___ PROVIDED ENTRIES ___

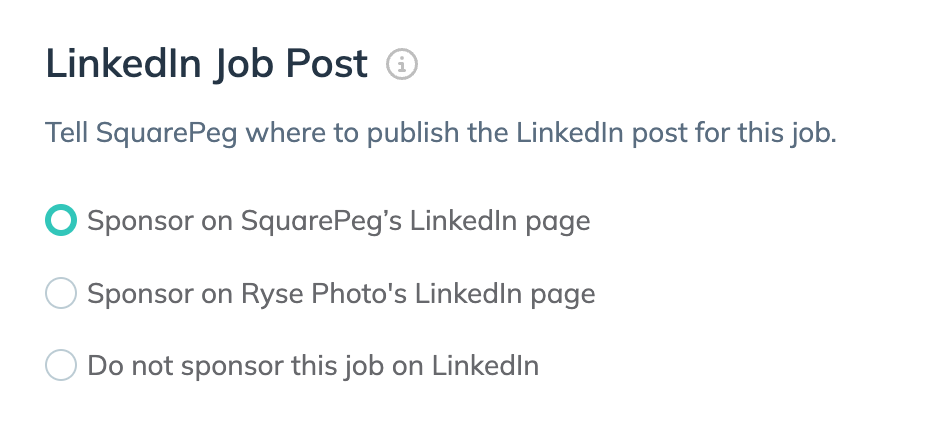Click the label Sponsor on SquarePeg's LinkedIn page
Screen dimensions: 930x442
coord(339,221)
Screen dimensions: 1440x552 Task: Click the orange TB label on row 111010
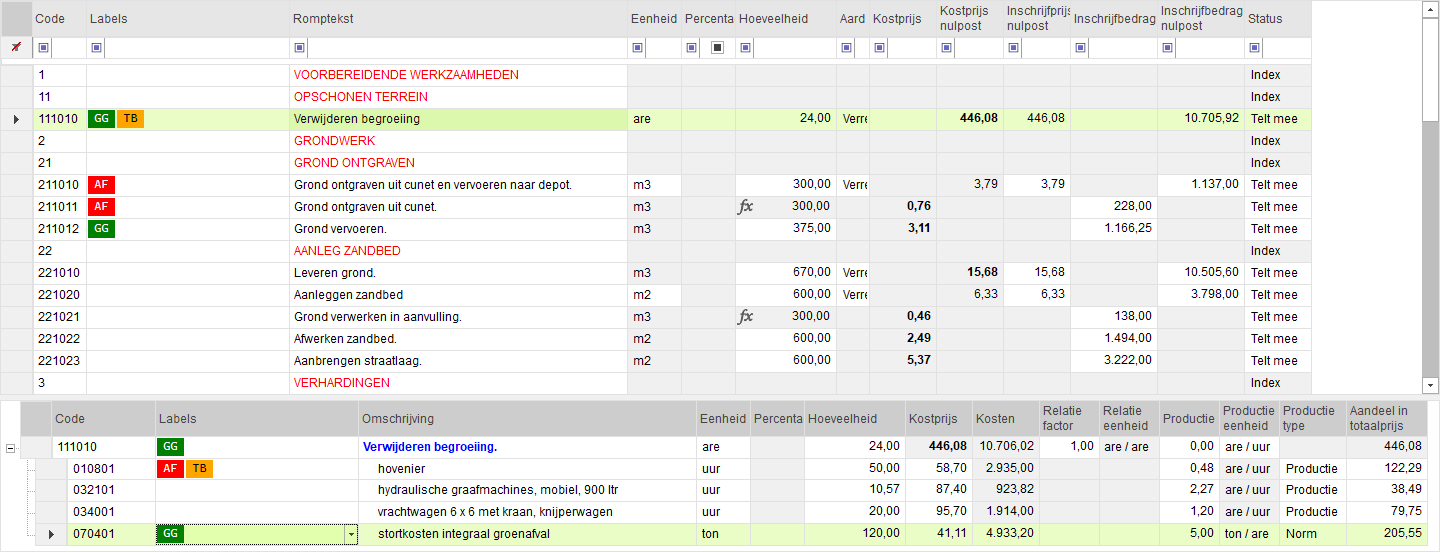pyautogui.click(x=131, y=119)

___

TASK -> The range to set down runs from the line containing "Screen dimensions: 1440x552" through the final line of the data, both ends included; give it exactly and drop the pictures.

WRITTEN SOLUTION ->
Screen dimensions: 1440x552 Task: Click the orange TB label on row 111010
pyautogui.click(x=131, y=119)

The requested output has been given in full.